Nome: Maurizio Battista
Commento: L'arroganza del potere e della casta della sinistra umbra infettata dalle lobby cementiere, degli scavi....

Nome: Agnese
Commento: Il Pd deve ringraziare che in Umbria non ha opposizione

Nome: Claudia
Commento: Complimenti voi della Tramontana in Umbria almeno ne avete parlato

Nome: Carla
Commento: Speriamo veramente che ci siano persone nel Pd in grado di fare la differenza con chi ha gestito le cose fino ad ora. E' un partito completamente logorato dal potere. Più che riformato il Pd umbro deve essere rivoluzionato

Nome: Rolando Boco
Commento: Non era questo il Partito Democratico che io volevo, che io sognavo. Come faccio a farmi risarcire del "sogno" che mi hanno rubato? Intanto voglio i nomi dei 101 che votarono contro Romano Prodi per l'elezione a Presidente della Repubblica.

Nome: Mari
Commento: Le parole non sono neutre raccontano chi le dice ed i fatti che ci sono dietro

Nome: saruyamakun
Commento: Ormai è tardi, la società odierna è infettata da arroganza politica frammista a potere elettorale demandato e gestito in modo settario.
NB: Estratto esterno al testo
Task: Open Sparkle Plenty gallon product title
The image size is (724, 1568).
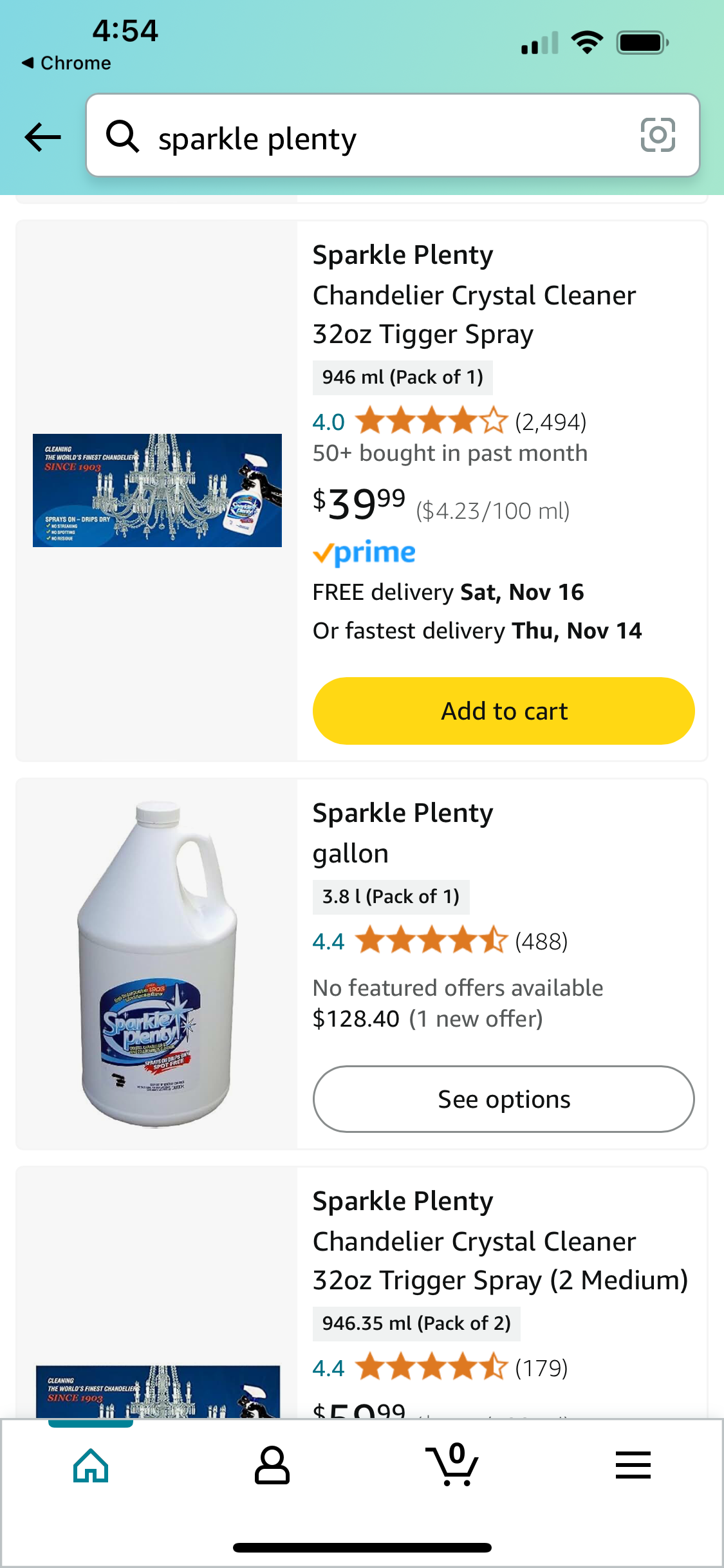Action: tap(403, 833)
In altri tempi, incuteva paura il potere massonico. Forse non mangiano i bambini. Ma di sicuro spolpano all'osso la civiltà.

Nome: Franz
Commento: Forse qualcuno ancora non ha capito una mazza!!! Questa vergognosa storia all'interno della stessa politica (comunista) la sapevano tutti. Il soggetto in questione ha voluto strafare nell'arroganza ed ignoranza nei modi, ma per strada ha incontrato uno più sveglio (spero onesto) che gli sono girati i maroni e quindi ha spiattellato tutto il marciume, diretto ed interpretato dall'arrestata. Sveglia!!!!!

Nome: Francesca
Commento: Chi ha detto che la Lorenzetti non faccia la differenza. Voglia se la fa. La fa tra se stessa e tutte le altre e gli altri. Lei è lei e gli altri non sono un ....

Nome: Franz
Commento: Meno male che ve ne siete accorti chi è veramente questo esemplare di vergogna umana, comunque in parlamento, in senato ed in tutti gli enti pubblici ce ne sono altrettante. Ed ora per scolparsi, di questa ......., cosa faranno i comunisti italiani, diranno forse che non sono vere le accuse mosse oppure?

Nome: Graziella
Commento: Bellissimo

Nome: maurizio
Commento: Gentilezza, accoglienza ed onestà sono la vera differenza.

Nome: cesare
Commento: L'indifferenza dei Perugini e di Perugia è disarmante, nessuno ne parla. La cosa vergognosa di tutta questa vicenda è il linguaggio utilizzato.

Nome: Simone
Commento: Da quelli del Pd che contano umana comprensione, ma niente sostegno, ma mica perché vogliono farla finita con la politica del potere senza cuore ed anima. Per tornaconto. In poche parole sono come la zarina. E le donne del Pd? E le giovani leve? Che Silenzio!!!! Se avessero arrestato il presidente leghista del Pimonte avrebbero fatto fuoco e fiamme.